- Task statement:
From the entries that follow, copy each line containing the word "agent".

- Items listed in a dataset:
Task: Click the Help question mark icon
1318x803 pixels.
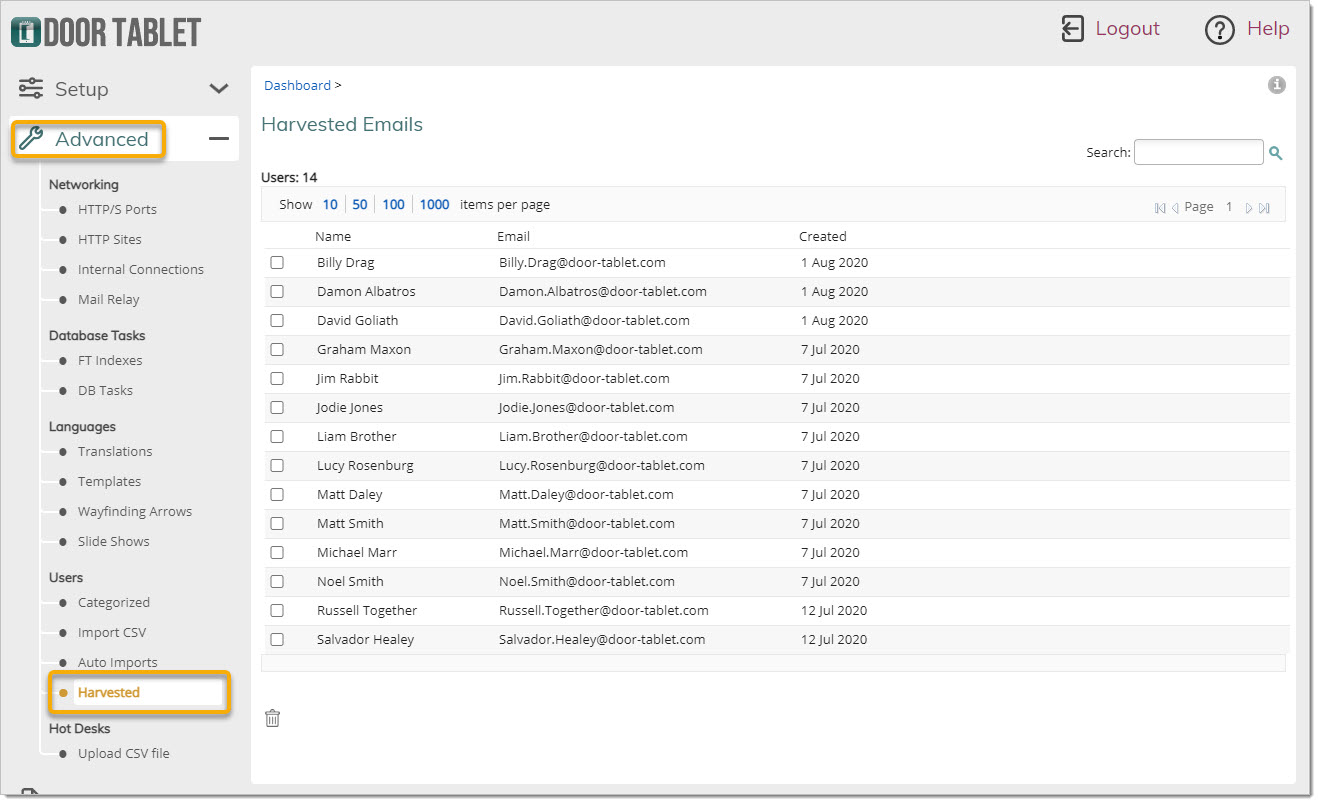Action: (1220, 30)
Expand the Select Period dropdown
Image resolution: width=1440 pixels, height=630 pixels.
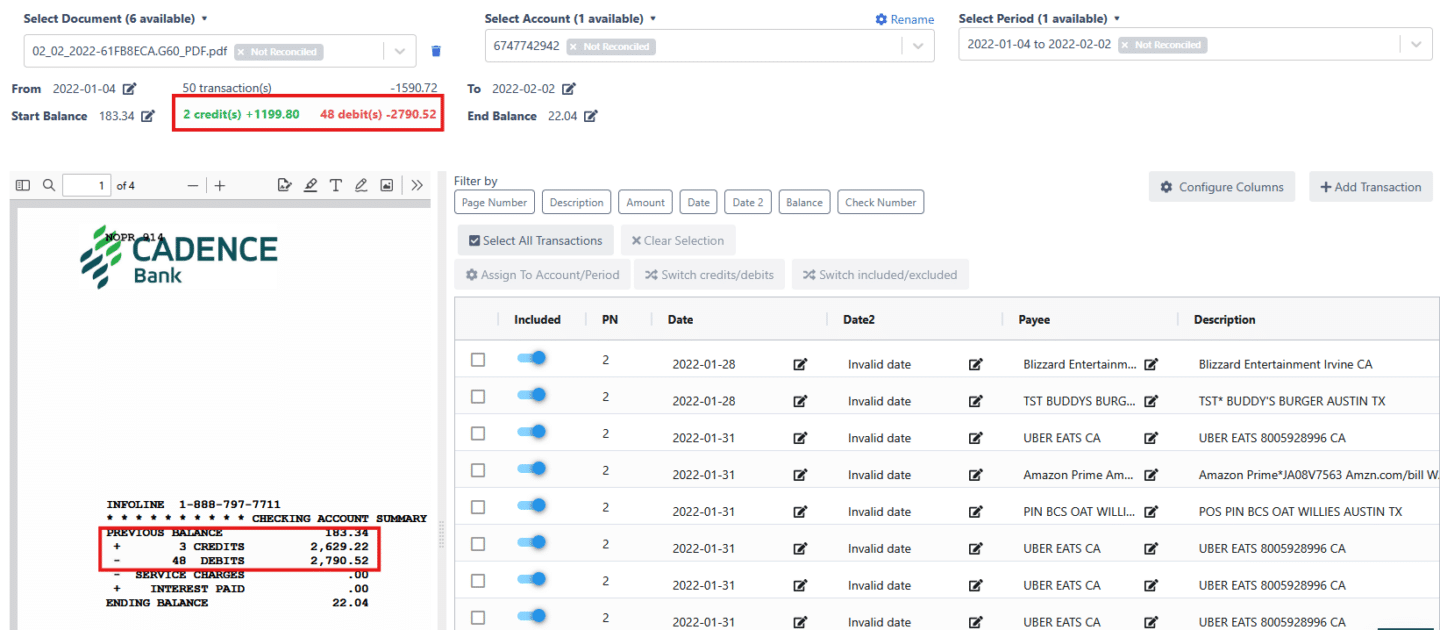tap(1415, 45)
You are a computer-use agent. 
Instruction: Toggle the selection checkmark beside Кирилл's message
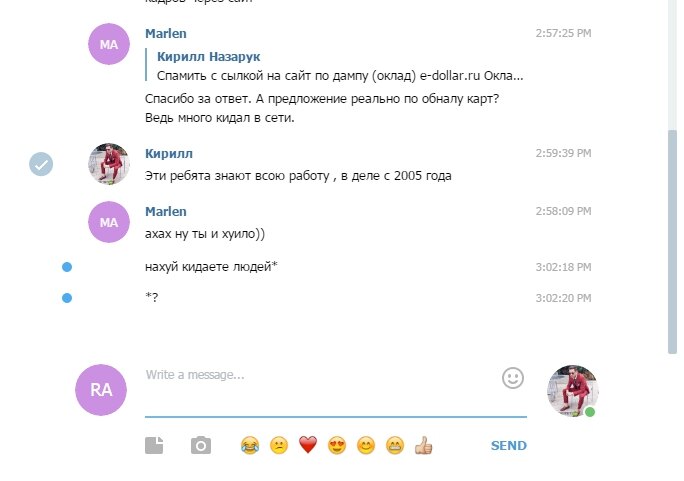click(x=41, y=164)
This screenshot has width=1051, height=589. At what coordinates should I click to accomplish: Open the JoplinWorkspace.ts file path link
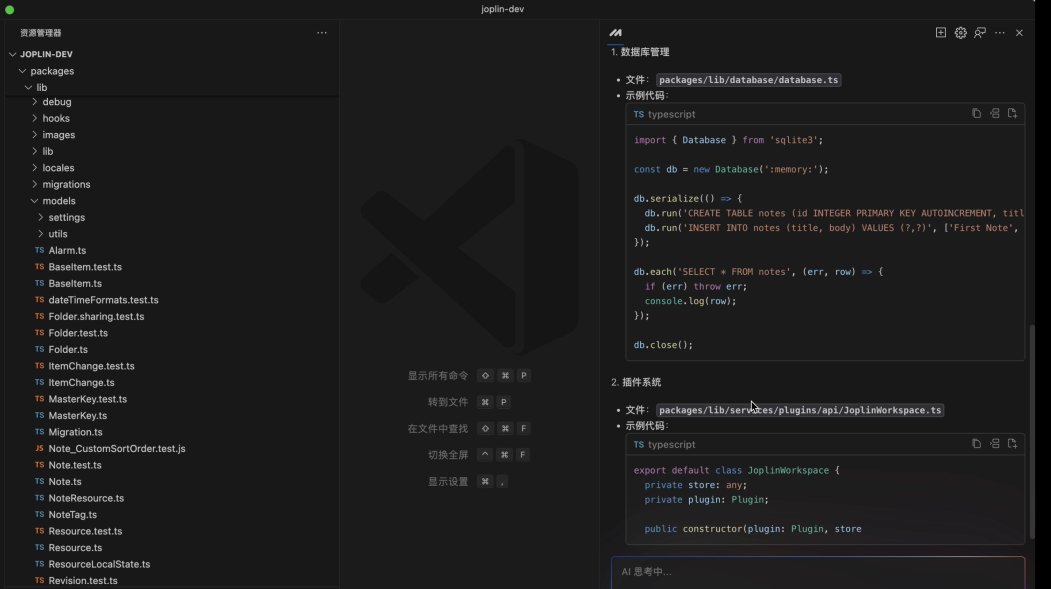click(x=799, y=410)
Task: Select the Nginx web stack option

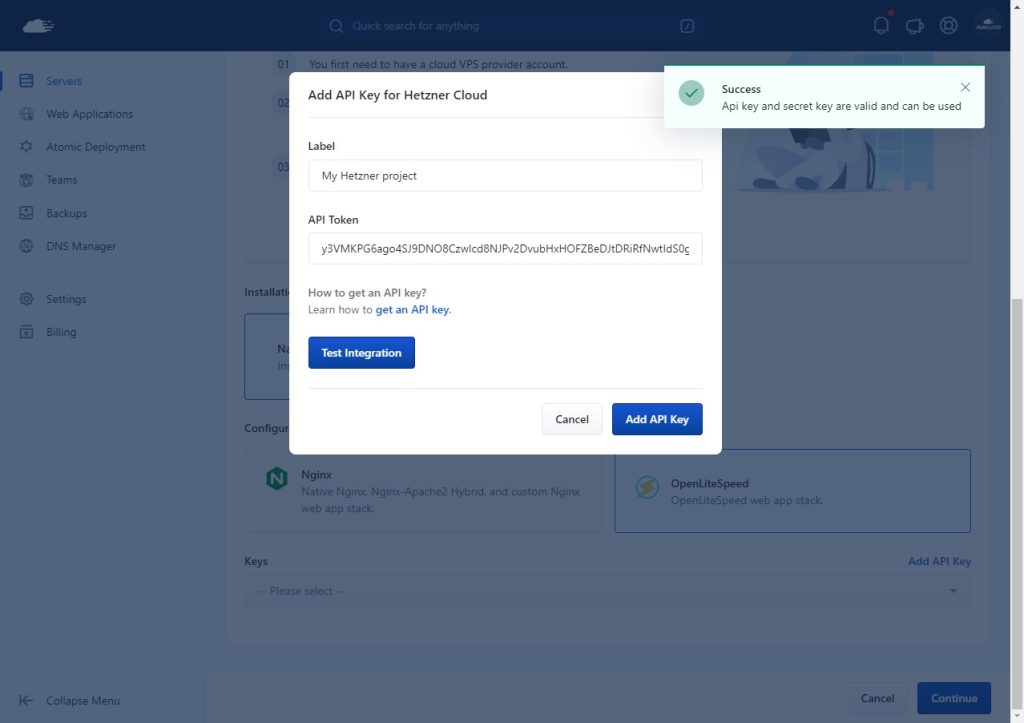Action: click(x=423, y=490)
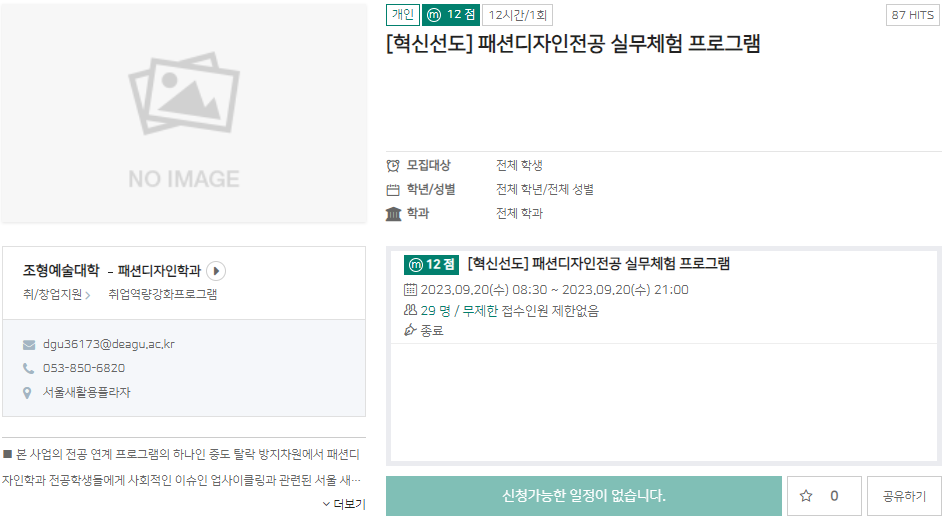Click the phone icon in contact box
This screenshot has width=947, height=519.
click(28, 368)
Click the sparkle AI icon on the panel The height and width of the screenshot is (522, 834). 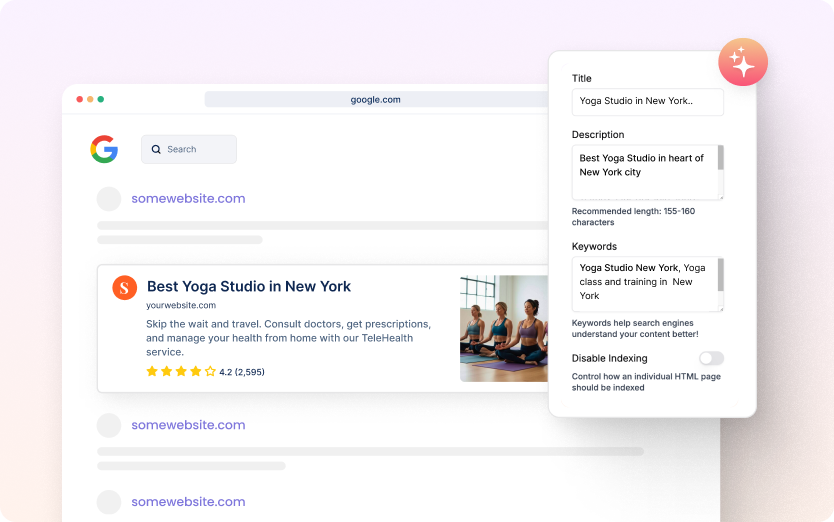[x=742, y=62]
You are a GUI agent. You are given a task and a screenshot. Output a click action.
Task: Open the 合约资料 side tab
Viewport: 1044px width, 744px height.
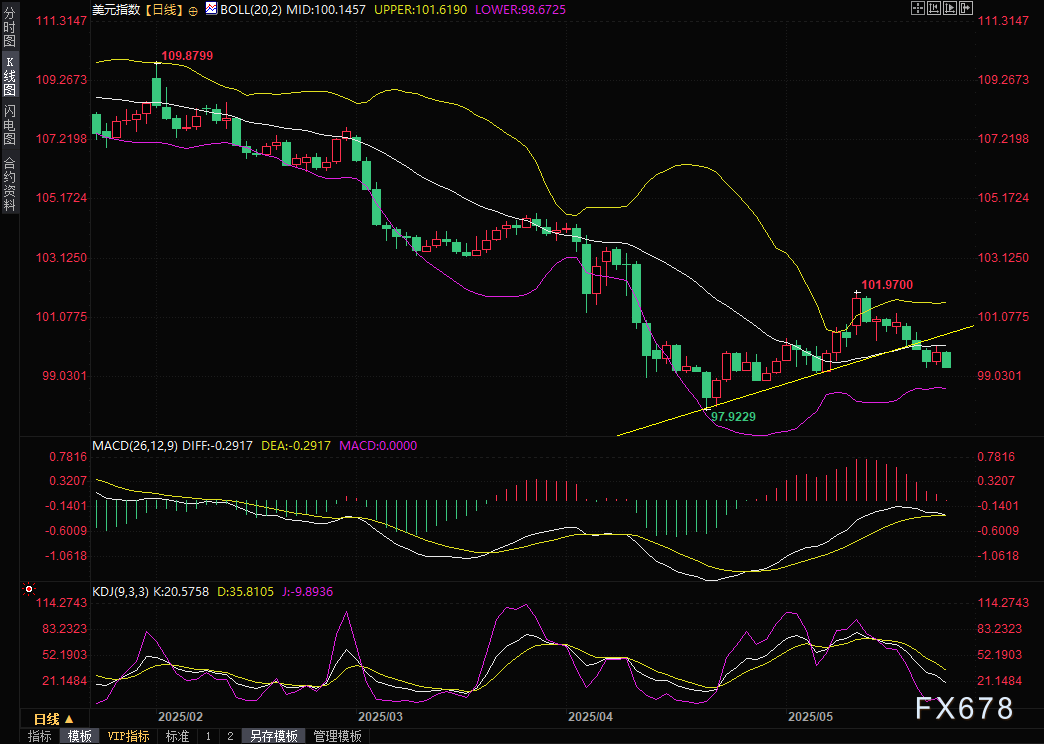pos(9,183)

- Result:
You are a computer-use agent. 
You are a GUI agent. You are given a task and a screenshot. Output a click action.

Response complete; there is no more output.